[Rows from a dataset]
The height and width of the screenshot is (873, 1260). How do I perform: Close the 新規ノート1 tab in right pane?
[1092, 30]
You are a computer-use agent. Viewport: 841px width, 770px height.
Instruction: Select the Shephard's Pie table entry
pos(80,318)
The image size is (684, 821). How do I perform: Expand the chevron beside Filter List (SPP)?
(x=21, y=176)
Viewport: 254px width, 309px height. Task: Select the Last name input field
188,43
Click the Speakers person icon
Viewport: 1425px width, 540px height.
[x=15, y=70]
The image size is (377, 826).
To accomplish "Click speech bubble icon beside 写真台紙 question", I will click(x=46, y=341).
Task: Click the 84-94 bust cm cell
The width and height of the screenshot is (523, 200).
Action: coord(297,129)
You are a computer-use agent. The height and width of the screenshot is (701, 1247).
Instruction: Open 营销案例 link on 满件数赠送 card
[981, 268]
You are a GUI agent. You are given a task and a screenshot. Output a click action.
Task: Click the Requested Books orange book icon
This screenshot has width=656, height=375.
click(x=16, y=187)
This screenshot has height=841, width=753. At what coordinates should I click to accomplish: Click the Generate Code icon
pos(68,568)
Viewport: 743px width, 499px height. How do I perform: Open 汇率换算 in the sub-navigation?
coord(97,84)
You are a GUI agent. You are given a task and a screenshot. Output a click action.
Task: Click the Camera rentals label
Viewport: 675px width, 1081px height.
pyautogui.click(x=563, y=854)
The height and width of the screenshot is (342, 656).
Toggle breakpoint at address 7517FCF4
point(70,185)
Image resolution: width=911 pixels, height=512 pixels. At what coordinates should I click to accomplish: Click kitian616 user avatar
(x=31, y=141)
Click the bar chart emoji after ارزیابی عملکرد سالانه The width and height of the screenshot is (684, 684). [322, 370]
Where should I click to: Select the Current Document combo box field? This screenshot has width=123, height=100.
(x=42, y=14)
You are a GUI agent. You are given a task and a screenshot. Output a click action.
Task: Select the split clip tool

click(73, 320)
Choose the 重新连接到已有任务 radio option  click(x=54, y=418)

Job ▸
Copy all of the records above exactly as they appear, line for line.

Final answer ▸
The height and width of the screenshot is (873, 1260). How do I perform: Close the 新規ノート1 tab in right pane?
[1092, 30]
You are a computer-use agent. Viewport: 841px width, 770px height.
Instruction: Select the Shephard's Pie table entry
pos(80,318)
The image size is (684, 821). How do I perform: Expand the chevron beside Filter List (SPP)?
(x=21, y=176)
Viewport: 254px width, 309px height. Task: Select the Last name input field
188,43
Click the Speakers person icon
Viewport: 1425px width, 540px height.
[x=15, y=70]
The image size is (377, 826).
To accomplish "Click speech bubble icon beside 写真台紙 question", I will click(x=46, y=341).
Task: Click the 84-94 bust cm cell
The width and height of the screenshot is (523, 200).
Action: coord(297,129)
You are a computer-use agent. The height and width of the screenshot is (701, 1247).
Instruction: Open 营销案例 link on 满件数赠送 card
[981, 268]
You are a GUI agent. You are given a task and a screenshot. Output a click action.
Task: Click the Requested Books orange book icon
This screenshot has width=656, height=375.
click(x=16, y=187)
This screenshot has height=841, width=753. At what coordinates should I click to accomplish: Click the Generate Code icon
pos(68,568)
Viewport: 743px width, 499px height. How do I perform: Open 汇率换算 in the sub-navigation?
coord(97,84)
You are a GUI agent. You are given a task and a screenshot. Output a click action.
Task: Click the Camera rentals label
Viewport: 675px width, 1081px height.
pyautogui.click(x=563, y=854)
The height and width of the screenshot is (342, 656).
Toggle breakpoint at address 7517FCF4
point(70,185)
Image resolution: width=911 pixels, height=512 pixels. At what coordinates should I click to accomplish: Click kitian616 user avatar
(x=31, y=141)
Click the bar chart emoji after ارزیابی عملکرد سالانه The width and height of the screenshot is (684, 684). [322, 370]
Where should I click to: Select the Current Document combo box field? This screenshot has width=123, height=100.
(x=42, y=14)
You are a GUI agent. You are given a task and a screenshot. Output a click action.
Task: Select the split clip tool

click(73, 320)
Choose the 重新连接到已有任务 radio option  click(x=54, y=418)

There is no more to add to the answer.